Le Sénat érige le vin en "patrimoine culturel et paysager"
Parmi les nombreuses modifications apportées au projet de loi figure un amendement de Roland Courteau, sénateur (PS) de l'Aude, adopté à l'unanimité. Très bref, celui-ci introduit un article d'une ligne dans le Code rural et de la pêche maritime : "Le vin, produit de la vigne, et les terroirs viticoles font partie du patrimoine culturel, gastronomique et paysager protégé de la France." Dans l'exposé des motifs, Roland Courteau établit un parallèle avec un autre article, adopté en 2006, et qui précisait que "le foie gras fait partie du patrimoine culturel et gastronomique protégé, en France [...]". Il s'agissait alors de protéger un trésor national - pourtant critiqué par les défenseurs des animaux - contre le "french bashing" et les menaces d'interdiction américaines.
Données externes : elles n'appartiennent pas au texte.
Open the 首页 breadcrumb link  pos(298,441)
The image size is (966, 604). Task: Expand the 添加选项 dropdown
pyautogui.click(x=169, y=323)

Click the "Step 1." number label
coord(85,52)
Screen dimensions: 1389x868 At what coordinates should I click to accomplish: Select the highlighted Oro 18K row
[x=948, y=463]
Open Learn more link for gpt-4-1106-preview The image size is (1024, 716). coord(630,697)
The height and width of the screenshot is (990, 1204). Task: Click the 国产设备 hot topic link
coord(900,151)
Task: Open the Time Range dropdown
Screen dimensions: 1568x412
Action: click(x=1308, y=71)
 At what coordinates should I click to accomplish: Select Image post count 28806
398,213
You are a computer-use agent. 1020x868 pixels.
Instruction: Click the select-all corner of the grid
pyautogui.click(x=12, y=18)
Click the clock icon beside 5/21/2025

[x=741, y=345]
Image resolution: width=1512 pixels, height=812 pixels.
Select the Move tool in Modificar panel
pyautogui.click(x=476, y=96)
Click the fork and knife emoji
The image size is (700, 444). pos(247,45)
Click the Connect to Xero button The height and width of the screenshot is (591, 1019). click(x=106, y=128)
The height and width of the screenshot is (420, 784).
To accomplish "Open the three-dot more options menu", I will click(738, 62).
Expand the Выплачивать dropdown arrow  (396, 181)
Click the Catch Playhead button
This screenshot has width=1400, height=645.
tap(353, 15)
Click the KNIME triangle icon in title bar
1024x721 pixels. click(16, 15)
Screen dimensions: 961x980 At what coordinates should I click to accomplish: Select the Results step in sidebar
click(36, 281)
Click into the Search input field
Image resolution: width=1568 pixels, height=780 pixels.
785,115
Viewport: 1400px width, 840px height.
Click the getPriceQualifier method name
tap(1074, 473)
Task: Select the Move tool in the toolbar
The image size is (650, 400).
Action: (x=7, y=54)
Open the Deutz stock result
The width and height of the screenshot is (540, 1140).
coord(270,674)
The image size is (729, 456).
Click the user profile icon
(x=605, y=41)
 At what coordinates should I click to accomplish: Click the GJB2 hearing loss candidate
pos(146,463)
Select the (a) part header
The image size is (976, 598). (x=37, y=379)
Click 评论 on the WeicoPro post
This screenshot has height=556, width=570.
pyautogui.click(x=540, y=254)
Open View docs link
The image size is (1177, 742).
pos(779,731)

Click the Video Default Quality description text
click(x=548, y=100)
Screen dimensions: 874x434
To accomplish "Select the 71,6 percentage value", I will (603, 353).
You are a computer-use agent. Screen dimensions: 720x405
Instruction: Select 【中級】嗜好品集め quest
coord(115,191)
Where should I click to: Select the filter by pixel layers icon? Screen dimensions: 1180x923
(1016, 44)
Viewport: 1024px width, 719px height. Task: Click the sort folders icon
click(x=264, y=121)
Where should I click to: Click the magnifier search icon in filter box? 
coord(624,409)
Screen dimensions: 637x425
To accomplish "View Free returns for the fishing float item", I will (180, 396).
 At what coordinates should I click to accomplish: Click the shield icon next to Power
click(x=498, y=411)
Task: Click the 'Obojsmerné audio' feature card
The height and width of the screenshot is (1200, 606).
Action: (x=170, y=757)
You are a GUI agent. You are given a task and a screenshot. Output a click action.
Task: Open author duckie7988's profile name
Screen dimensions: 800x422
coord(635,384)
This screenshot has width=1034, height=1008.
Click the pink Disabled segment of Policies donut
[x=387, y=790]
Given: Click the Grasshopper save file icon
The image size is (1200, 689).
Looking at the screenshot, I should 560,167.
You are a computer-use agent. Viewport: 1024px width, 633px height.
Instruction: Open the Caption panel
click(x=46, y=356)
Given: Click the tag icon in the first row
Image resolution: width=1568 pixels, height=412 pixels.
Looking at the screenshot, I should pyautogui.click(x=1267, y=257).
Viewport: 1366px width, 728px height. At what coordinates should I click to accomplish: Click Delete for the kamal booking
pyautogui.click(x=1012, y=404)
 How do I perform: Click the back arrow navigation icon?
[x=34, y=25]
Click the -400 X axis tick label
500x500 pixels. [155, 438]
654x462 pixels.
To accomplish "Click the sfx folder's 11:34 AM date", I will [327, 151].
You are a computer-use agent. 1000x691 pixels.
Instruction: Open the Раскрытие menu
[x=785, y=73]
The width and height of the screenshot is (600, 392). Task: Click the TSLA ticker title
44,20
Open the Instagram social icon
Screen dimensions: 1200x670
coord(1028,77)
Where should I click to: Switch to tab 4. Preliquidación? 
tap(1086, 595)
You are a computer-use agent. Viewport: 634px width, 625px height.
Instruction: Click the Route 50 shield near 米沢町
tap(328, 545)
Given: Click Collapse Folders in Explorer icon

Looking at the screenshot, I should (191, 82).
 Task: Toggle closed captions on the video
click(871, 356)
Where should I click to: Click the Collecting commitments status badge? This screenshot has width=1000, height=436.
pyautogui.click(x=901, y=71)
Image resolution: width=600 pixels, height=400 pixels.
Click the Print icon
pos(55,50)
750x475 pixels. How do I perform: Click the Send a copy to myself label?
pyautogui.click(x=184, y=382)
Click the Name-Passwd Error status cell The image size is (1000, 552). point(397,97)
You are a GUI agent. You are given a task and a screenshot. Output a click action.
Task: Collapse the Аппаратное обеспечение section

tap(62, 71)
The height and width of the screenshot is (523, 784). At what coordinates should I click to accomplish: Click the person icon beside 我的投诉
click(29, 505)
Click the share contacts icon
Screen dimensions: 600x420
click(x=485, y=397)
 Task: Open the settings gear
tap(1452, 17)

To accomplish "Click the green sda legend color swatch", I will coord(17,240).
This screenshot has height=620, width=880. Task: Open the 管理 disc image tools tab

Cet amendement sur le vin est l'exacte reprise d'une proposition de loi du même sénateur, déposée en octobre 2013 et "visant à affirmer clairement que le vin fait partie intégrante du patrimoine culturel et gastronomique de notre pays". Roland Courteau est également l'auteur d'une autre proposition de loi, déposée en décembre 2013 et "visant à distinguer le vin des autres boissons alcooliques".
Lors de l'examen de cet amendement - soutenu par la commission -, Stéphane Le Foll s'en est remis à la sagesse du Sénat, se contentant de rappeler que "le patrimoine gastronomique comprend bien d'autres choses, comme le fromage". Il lui aurait d'ailleurs été difficile de s'opposer à cet amendement, alors que le gouvernement va déposer les candidatures des vins de Bourgogne et de Champagne à l'inscription au patrimoine mondial de l'Unesco (voir notre article ci-contre du 15 janvier 2014). En revanche, cet amendement - qui est loin d'être sans arrière-pensées, même s'il n'a pas d'effets juridiques directs - pourrait susciter des réactions du côté des défenseurs de la santé publique, qui ne cessent de dénoncer les ravages de l'alcool - et donc du vin - dans la mortalité française.